PROBLEM REQUIREMENTS —
Your answer must hold only the lines below from the line containing "Tap the Verizon signal bars icon" through the line containing "The image size is (800, 722).", each reproduced exactly.

DATA EXCERPTS —
= = =

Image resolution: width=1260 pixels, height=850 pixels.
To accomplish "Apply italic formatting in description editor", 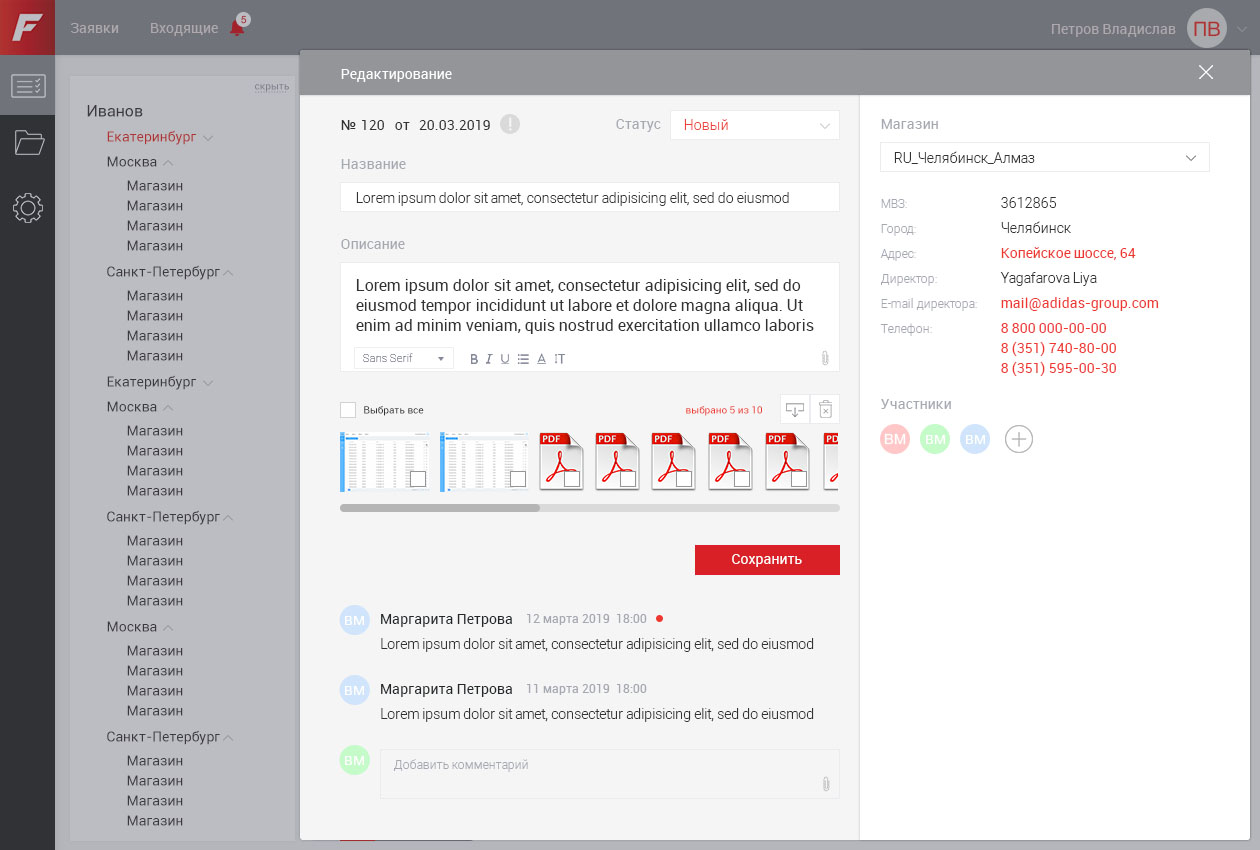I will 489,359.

= = =

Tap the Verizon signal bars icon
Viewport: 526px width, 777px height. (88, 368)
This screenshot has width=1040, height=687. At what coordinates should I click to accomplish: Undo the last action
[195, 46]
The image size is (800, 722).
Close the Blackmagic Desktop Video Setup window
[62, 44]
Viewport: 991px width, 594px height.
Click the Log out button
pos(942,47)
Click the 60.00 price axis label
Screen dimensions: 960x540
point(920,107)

= = =

RESPONSE BOX —
Tap the Verizon signal bars icon
Viewport: 526px width, 777px height. (88, 368)
This screenshot has width=1040, height=687. At what coordinates should I click to accomplish: Undo the last action
[195, 46]
The image size is (800, 722).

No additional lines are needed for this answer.